GameStop shares plummet after fifth CEO exit in 5 years

Reuters

Published Jun 08, 2023 20:34

Updated Jun 09, 2023 07:39

By Akash Sriram

(Reuters) -GameStop fell about 19% on Thursday and was set for its worst session in two years after the surprise exit of a CEO handpicked to lead its online expansion fanned concerns about the videogame retailer's ailing business.

The ousting of former Amazon.com (NASDAQ:AMZN) executive Matt Furlong came alongside top shareholder Ryan Cohen's appointment as the executive chairman of a company that he turned into a favorite of meme-stock traders with promises of a digital pivot.

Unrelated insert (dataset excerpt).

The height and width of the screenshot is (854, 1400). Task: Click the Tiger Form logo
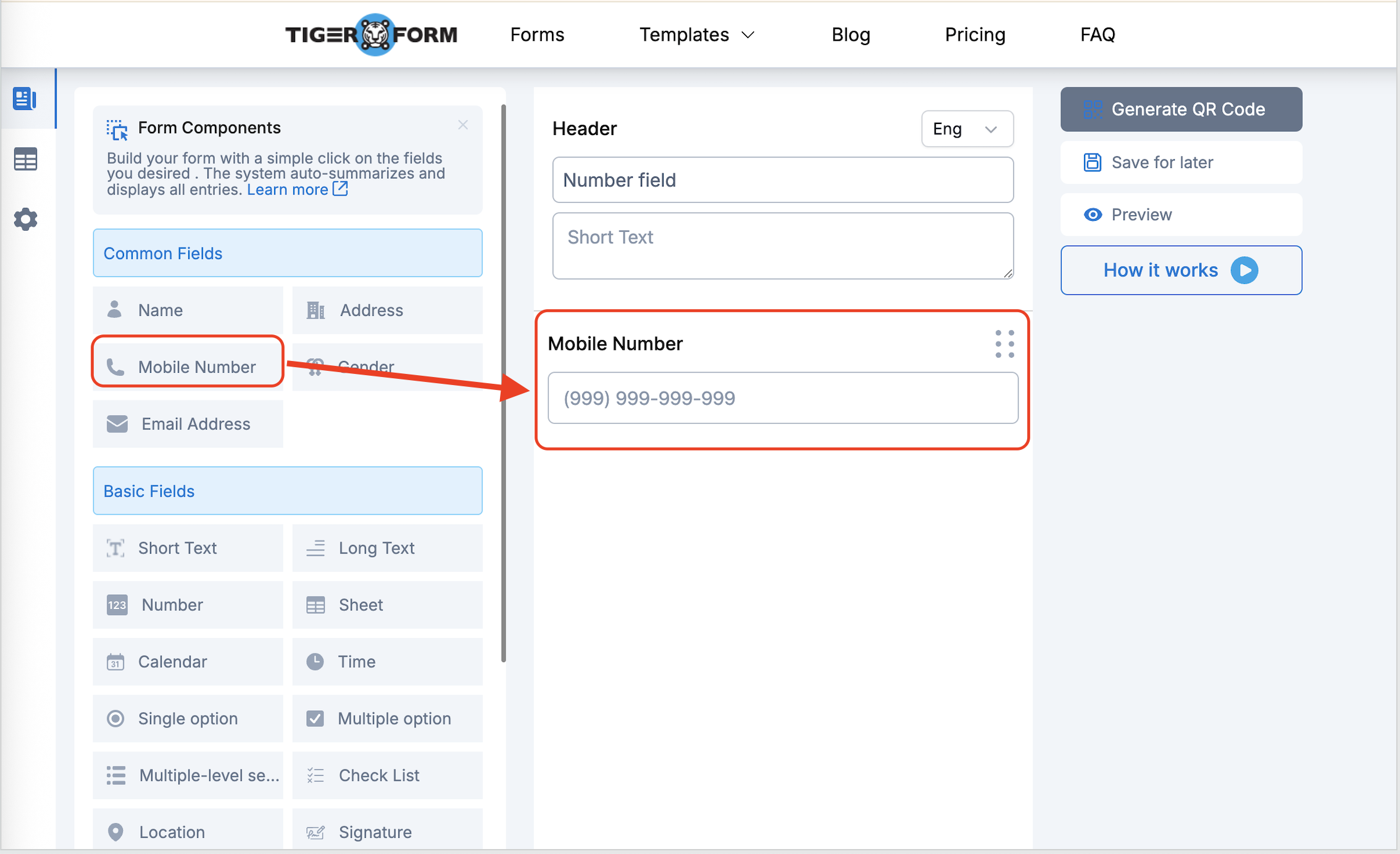(x=371, y=35)
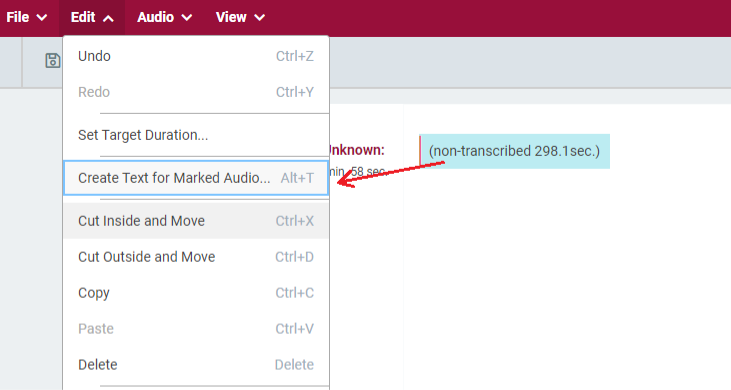Image resolution: width=731 pixels, height=390 pixels.
Task: Click the Edit menu chevron arrow
Action: tap(108, 18)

Yet GameStop (NYSE:GME) was set to erase half of its gains for 2023 and about $1.3 billion in market value, with one analyst saying management change has been the only constant in recent years.

"It's hard to have an opinion with no earnings call, little-to-no investor communication, and lack of consistent strategic vision," Andrew Uerkwitz of Jefferies said.

"One consistency remains, changes at the top. Over the last 5 years, GameStop has had 5 CEOs and 3 CFOs."

Uerkwitz is among the last few analysts who cover GameStop after a massive pandemic-era rally, that was driven by traders banding together on Reddit, prompted several brokerages to say the stock price had decoupled from its fundamentals.

The company's shares have dropped nearly 80% from the $120.75 peak they hit during the meme-stock saga of 2021. The stock has a 12-month trailing price-to-sales ratio of 1.38, compared with Best Buy's 0.37, according to Refinitiv.

GameStop has also struggled to deliver on Cohen's pledge of making it the Amazon of videogame stores, having seen several high-level exits over recent months, including those who were drawn from the Chewy co-founder's personal network.